St. George's College Jerusalem
- Type: Private
- Established: 1920
- Affiliations: Anglican
- Dean: Canon Richard Sewell
- Location: East Jerusalem
- Campus: Urban;
- Website: saintgeorgescollegejerusalem.com

= St. George's College, Jerusalem =

College in Jerusalem

St George's College Jerusalem (SGCJ) is a continuing education centre of the Anglican Communion. It is an agency of the Episcopal Diocese of Jerusalem, with a mission to the local church within the Diocese, to the wider Anglican Church in the Middle East, and to the global Anglican Communion. The Dean of St. George's College is Canon Richard Sewell.

==History==
The College was founded to train Palestinian seminarians. When George Francis Popham Blyth, a Church of England cleric with sympathy for High Church Anglicanism, became the bishop of the diocese in 1887, he found himself estranged from the evangelical societies which were working in Jerusalem at the time; the Church Mission Society and the London Jews Society. Therefore, he formed his own Jerusalem and the East Mission, purchased land outside of the Old City, and raised funds for the construction of St George's Collegiate Church (which is today the diocesan cathedral), and St George's College as well.

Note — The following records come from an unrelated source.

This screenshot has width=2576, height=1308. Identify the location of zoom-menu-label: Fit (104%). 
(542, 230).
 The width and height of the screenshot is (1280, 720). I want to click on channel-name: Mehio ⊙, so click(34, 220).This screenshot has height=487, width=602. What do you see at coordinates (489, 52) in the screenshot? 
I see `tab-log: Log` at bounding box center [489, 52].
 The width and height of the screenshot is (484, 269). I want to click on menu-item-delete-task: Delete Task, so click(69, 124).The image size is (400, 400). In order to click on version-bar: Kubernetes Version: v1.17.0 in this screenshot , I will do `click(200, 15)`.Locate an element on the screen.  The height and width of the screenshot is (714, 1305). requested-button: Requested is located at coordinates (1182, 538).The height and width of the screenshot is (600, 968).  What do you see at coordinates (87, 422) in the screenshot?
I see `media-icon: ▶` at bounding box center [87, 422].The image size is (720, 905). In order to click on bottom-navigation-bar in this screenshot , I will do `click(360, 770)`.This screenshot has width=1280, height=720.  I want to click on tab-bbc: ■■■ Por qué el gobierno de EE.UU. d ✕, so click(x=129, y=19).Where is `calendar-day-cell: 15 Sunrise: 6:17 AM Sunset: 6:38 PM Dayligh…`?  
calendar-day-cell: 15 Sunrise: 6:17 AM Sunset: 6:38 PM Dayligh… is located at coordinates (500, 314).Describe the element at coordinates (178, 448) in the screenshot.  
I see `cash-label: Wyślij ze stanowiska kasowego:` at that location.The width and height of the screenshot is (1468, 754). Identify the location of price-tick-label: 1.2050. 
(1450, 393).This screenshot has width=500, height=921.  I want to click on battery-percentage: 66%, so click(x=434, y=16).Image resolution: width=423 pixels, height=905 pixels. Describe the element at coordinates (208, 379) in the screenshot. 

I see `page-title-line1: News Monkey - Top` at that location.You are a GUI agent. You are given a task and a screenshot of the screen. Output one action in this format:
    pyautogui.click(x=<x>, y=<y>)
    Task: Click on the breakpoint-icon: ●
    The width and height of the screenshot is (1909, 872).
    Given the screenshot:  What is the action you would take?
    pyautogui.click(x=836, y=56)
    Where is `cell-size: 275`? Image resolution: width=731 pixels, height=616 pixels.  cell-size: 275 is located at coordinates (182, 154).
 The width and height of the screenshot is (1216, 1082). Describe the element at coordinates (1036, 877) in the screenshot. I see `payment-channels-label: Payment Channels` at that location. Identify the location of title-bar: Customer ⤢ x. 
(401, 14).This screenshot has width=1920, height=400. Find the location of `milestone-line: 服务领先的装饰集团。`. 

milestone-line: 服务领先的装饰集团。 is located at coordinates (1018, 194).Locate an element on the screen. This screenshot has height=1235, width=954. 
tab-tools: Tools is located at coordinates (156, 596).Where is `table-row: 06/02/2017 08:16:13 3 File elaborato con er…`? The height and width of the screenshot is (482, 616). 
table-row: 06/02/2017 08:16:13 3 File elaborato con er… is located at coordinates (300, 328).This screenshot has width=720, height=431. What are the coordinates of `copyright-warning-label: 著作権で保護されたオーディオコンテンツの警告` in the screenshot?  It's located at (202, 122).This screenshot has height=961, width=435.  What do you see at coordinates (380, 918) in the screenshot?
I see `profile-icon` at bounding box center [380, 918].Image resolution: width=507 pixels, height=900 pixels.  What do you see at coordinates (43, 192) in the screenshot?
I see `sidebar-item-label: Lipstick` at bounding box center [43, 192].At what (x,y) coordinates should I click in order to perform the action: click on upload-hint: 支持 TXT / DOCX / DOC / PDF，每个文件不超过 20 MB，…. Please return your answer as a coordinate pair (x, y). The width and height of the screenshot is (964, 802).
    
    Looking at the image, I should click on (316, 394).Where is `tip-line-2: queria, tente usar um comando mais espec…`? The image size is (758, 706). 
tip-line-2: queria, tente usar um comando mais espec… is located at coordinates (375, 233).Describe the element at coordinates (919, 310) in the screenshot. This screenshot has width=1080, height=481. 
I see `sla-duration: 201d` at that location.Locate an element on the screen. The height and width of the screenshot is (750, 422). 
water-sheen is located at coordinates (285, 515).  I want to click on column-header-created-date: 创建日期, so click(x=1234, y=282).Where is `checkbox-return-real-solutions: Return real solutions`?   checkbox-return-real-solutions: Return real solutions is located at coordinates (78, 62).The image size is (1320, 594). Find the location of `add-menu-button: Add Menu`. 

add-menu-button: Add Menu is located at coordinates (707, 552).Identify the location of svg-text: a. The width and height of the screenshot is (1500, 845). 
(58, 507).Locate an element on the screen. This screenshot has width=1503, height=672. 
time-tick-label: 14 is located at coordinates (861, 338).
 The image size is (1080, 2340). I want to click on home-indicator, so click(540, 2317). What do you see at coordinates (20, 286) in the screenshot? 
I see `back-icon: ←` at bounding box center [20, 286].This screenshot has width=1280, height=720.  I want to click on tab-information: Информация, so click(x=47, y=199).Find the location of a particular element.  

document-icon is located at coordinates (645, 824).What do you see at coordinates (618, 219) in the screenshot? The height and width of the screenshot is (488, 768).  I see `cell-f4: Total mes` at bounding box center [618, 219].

In 1962, it expanded its mission to include educating clergy and laity from other parts of the world.

Today the college focusses on pilgrimage, community, study, and reconciliation. Courses typically last 8, 10 or 14 days, and are open to clergy and laity of all denominations and any faith.

The major areas for SGCJ courses are:
- Bible and the Land, including archaeology and history
- Pilgrimage and Spirituality
- Interfaith: Jewish-Christian-Islamic dialogue
- Palestinian Contextual Theology

==Campus==
The college is on the grounds of the Cathedral. It is in East Jerusalem, near the American Colony Hotel and is ten minutes’ walk from the Old City of Jerusalem. The school has a three-story building containing en suite rooms capable of housing up to 42 people. The 21,000 volume library is one of the largest English-language libraries in Jerusalem.